(CNSNews.com) – Not for the first time, the United Nations is getting appeals from Chicago to step in and help deal with a crisis – this time, the Windy City’s staggering levels of violent crime.
One of the 17 individuals elected onto the Cook County board of commissioners, Democrat Richard Boykin, flew to New York City on Thursday for talks with a senior U.N. peacekeeping official, proposing that the world body deploy blue helmets in Chicago to deal with what he called “genocide.”
But Chicago Police Superintendent Eddie Johnson, while giving a nod to Boykin’s “energy,” reminded the commissioner that the U.N. has no jurisdiction on U.S. soil.
“I appreciate the commissioner’s energy and his anxiousness to help reduce the gun violence in Chicago,” the Chicago Tribune quoted him as telling reporters on Friday. “I really do commend that, but at the end of the day the U.N. has no jurisdiction here. They really have no jurisdiction in this country.”
Johnson suggested that Boykin’s energy could be “better spent building bridges and relationships in the city, and with our local partners, state partners and federal partners here to address violence.”
Boykin said before flying out from O’Hare International Airport a day earlier that he was “hoping to appeal to the U.N. to actually come to Chicago and meet with victims of violence – and maybe even possibly help out in terms of peacekeeping efforts.”
He said Chicago’s leaders had failed to protect the community against violent crime, and suggested that the U.N. represented a “higher authority” than elected U.S. officials.
“If we can’t get it done here with the leaders of the city, the state, and the county working together to utilize their budgets to help protect these communities, then I have to appeal to a higher authority, a higher force.”
Ahead of his scheduled meeting with the U.N.’s assistant secretary-general for peacebuilding support, Oscar Fernandez-Taranco of Argentina, Boykin spoke of minority populations in Chicago “being decimated.”
“There is a quiet genocide taking place in too many of our communities,” he said. “Eighty percent of those who are being killed by gun violence are African-American, and often killed at the hands of another African-American.”
“So we must protect these population groups, and that’s what the United Nations does. They’re a peacekeeping force. They know all about keeping the peace, and so we’re hopeful that they’ll hear our appeal.”
Boykin said U.N. peacekeepers have “been able to help in places like Africa and abroad, where they’ve sent troops in and sent forces in to help protect minority and vulnerable populations, and so quite frankly I think the same can be said for here in Chicago.”
Last March U.N. Secretary-General António Guterres in an annual report said there had been 145 known cases of sexual abuse and exploitation by U.N. peacekeepers during 2016, involving 311 victims, mostly women and girls. The most common offense, in 62 cases, was child rape.
“We feel certain that not all cases are reported,” the report said.
Looking to the UN
This isn’t the first time in recent years that supplicants from Chicago have turned their eyes to the U.N.
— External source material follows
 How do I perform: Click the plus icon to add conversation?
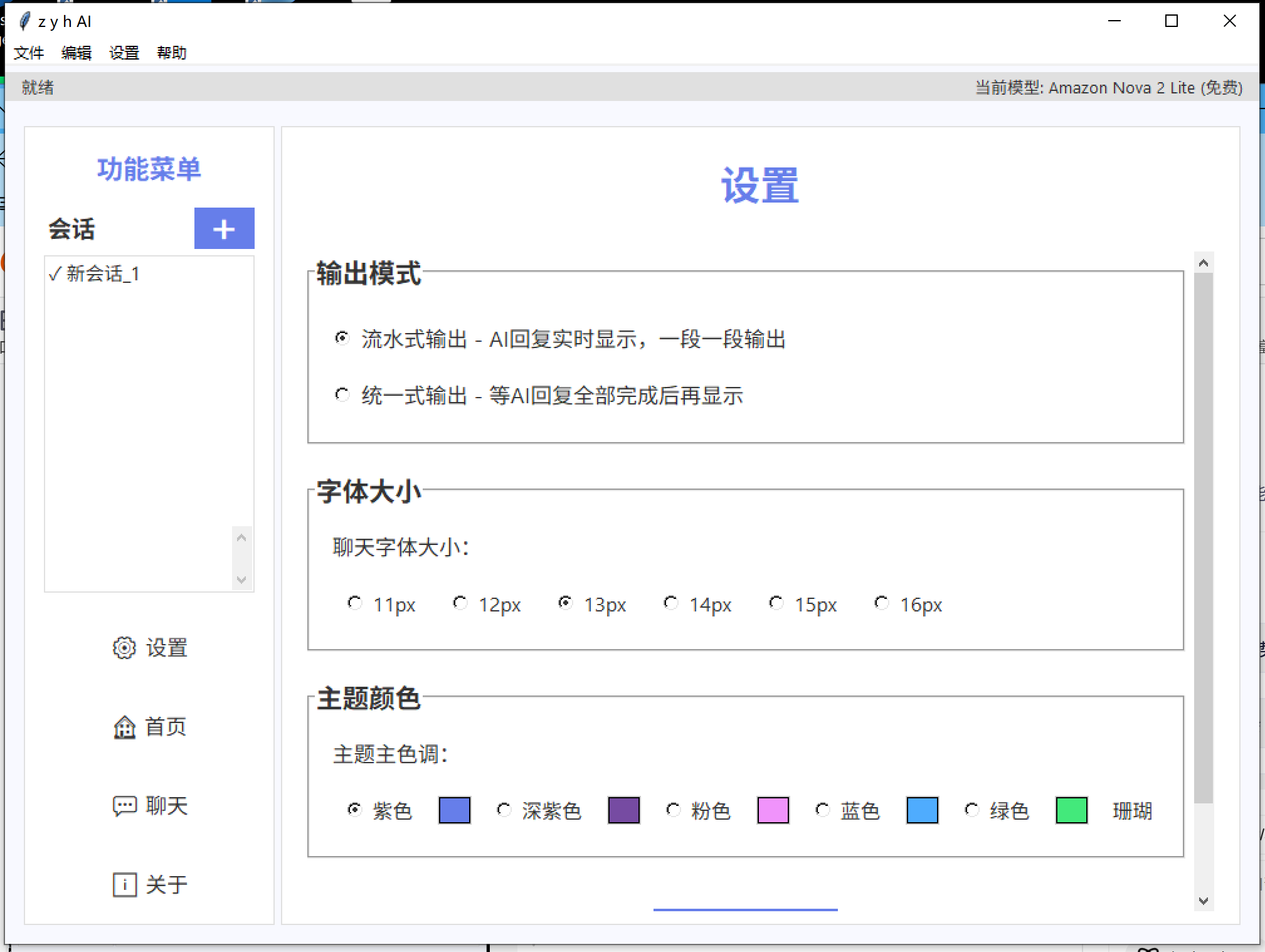pyautogui.click(x=224, y=229)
In 2013 the Midwest Coalition for Human Rights called on U.N. officials to investigate planned school closures, on that occasion appealing to U.N. human rights officials in Geneva, based on the argument that the closures would amount to human rights abuses.
The appeal was addressed to the three U.N. specialists – the mandate-holders for the “right to education,” “minority issues,” and “contemporary forms of racism.”
The Midwest Coalition for Human Rights, which comprises more than 50 groups in 2011 provided information to the U.N. Committee Against Torture on the alleged torture of African-American criminal suspects by members of the Chicago police department in the 1980s and 1990s.
In 2012 it filed submissions with a U.N. committee that oversees countries’ compliance with the International Covenant on Civil and Political Rights, relating to the treatment of prisoners including juveniles.
Beyond Chicago, in 2012 the NAACP appealed to the U.N. Human Rights Council to investigate what it called “racially-discriminatory election laws” in the U.S., especially those affecting people with felony convictions.
When a NAACP delegation addressed the HRC in Geneva on these issues, those listening included diplomats from countries where citizens have no meaningful vote at all, such as Cuba, China and Saudi Arabia.
In 2013 Rainbow Push Coalition president Jesse Jackson called for the HRC to investigate the Trayvon Martin shooting, and to determine “whether the U.S. is upholding its obligations under international human rights laws and treaties.”